The votes are in: Starbucks workers at at least one store in Buffalo, New York have voted to form a union. Around 111 eligible workers from three stores in the Buffalo area have cast their votes to decide whether to form a bargaining unit with Workers United, an affiliate of the Service Employees International Union (SEIU).
The three stores in Buffalo filed for their elections back in August, following in the footsteps of their Canadian coworkers at a Starbucks location in Victoria, British Columbia, who ratified their first contract in July, and Chilean Starbucks workers who have been organizing, with the IWW, since 2009. The Buffalo workers at the Elmwood location, the first workplace to have its votes counted, are the first Starbucks employees in the United States to unionize, paving the way for their coworkers at 8,000 other Starbucks locations in the United States.
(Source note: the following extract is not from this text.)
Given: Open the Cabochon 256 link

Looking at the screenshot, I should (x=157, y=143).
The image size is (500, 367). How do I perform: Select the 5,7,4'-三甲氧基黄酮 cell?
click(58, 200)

A second Buffalo location, the Camp Road store, voted to reject unionization. The third, at Cheektowaga, voted 13-9 against the union effort, but several of those ballots are being challenged by Workers United and the final result will not be available until an NLRB ruling at a later date. Already, three more stores in Buffalo and one store in Mesa, Arizona have filed for elections of their own.
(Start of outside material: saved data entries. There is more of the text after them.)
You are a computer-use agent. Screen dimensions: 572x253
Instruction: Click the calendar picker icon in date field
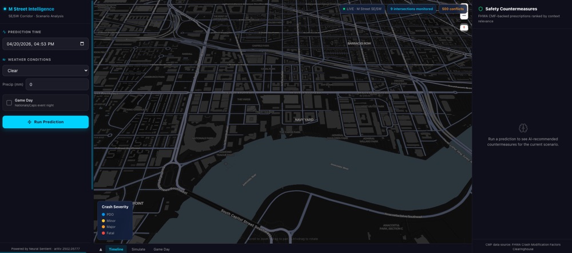82,44
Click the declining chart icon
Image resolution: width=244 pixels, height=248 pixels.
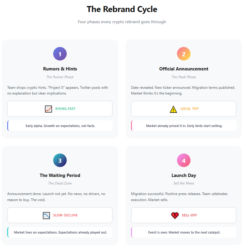pyautogui.click(x=46, y=215)
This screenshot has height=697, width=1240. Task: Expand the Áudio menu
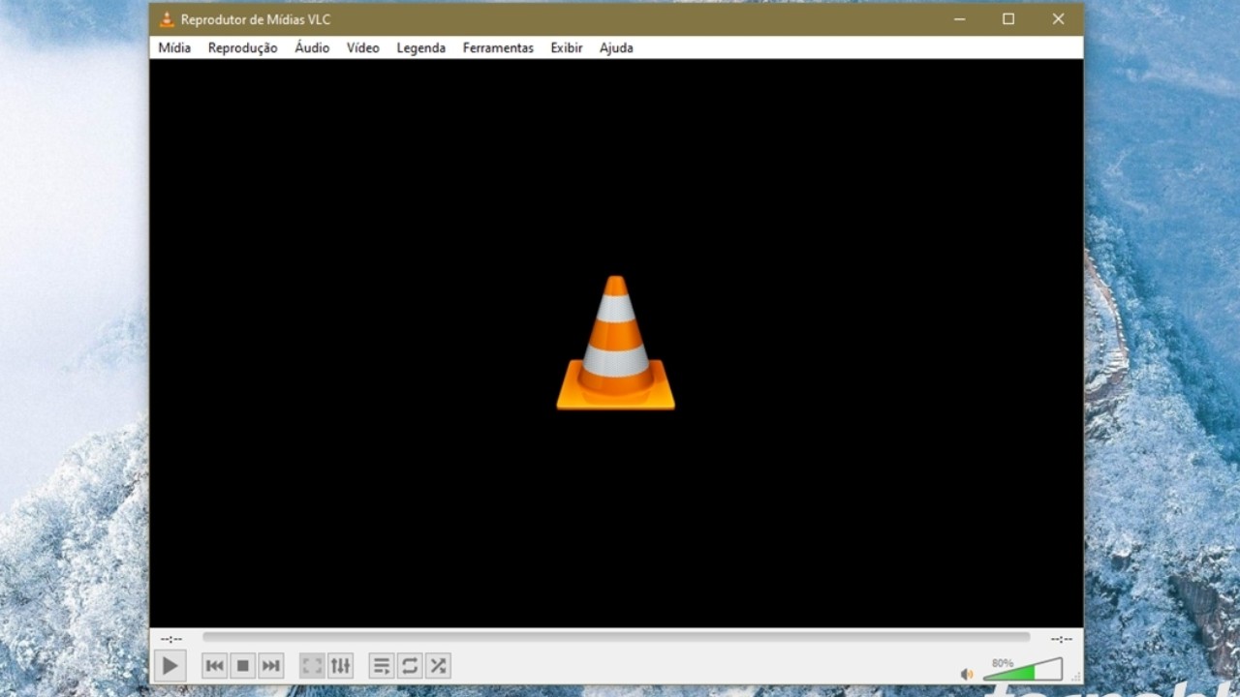click(312, 47)
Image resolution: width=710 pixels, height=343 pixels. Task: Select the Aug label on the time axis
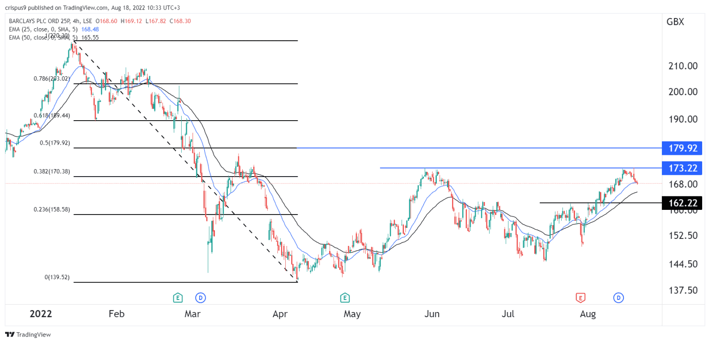(x=588, y=314)
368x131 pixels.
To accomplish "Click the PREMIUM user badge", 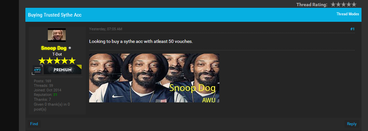I will point(62,70).
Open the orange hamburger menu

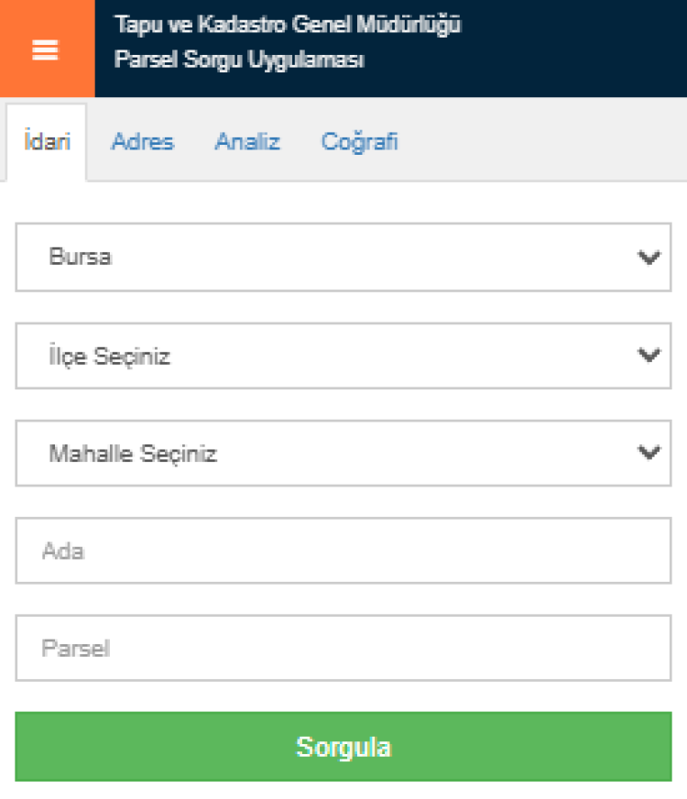[46, 49]
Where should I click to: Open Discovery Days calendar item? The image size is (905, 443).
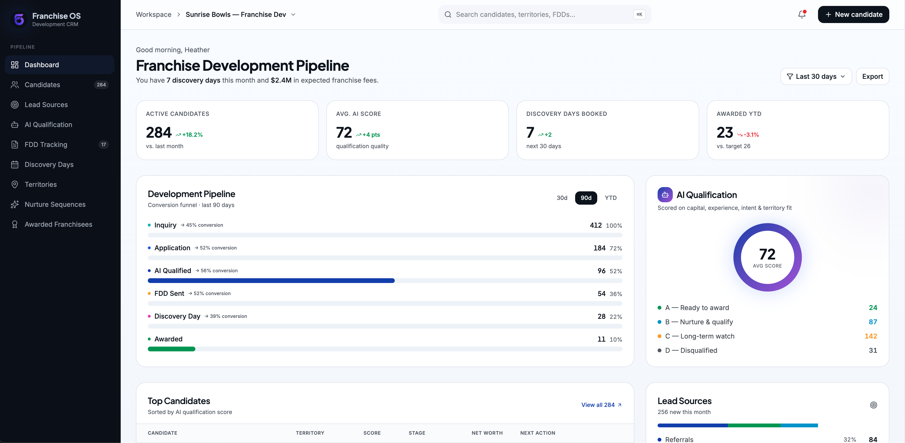[x=60, y=164]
The Buffalo workers are unionizing in order to have a say over their working conditions, citing understaffing, pitiful wages, a lack of sick days (in the midst of a global pandemic), and difficult hours. Since August, the Starbucks workers in Buffalo have endured endless union-busting tactics, including threats, intimidation, and surveillance in response to their unionization efforts. Starbucks executives pulled out all the stops to attempt to make the workers change their minds, including sending upper-level management (like the COO, John Culver) into the stores to deliver anti-union presentations, watch over the workers, and in the case of former CEO Howard Schultz, give a speech comparing Starbucks workers to Holocaust victims who needed to “share” in order to survive. The company, likely in an attempt to mollify agitated workers in Buffalo and around the country and encourage them not to fight for their right to collective bargaining, announced they would raise minimum pay across the country to $15 an hour (and up to $23). No mention, of course, has been made of the fact that most of the Starbucks workers voting to unionize make under $25,000 annually, while Starbucks President Kevin Johnson made $14.7 million in salary and stock last year alone.
As millions of workers quit their jobs around the country and thousands of workers remain on strike, it is clear that the working class is increasingly fed up with attacks on working conditions and low wages. The unionization vote in Buffalo is an encouraging example of how the working class can fight back, organized and unified, to demand what they deserve.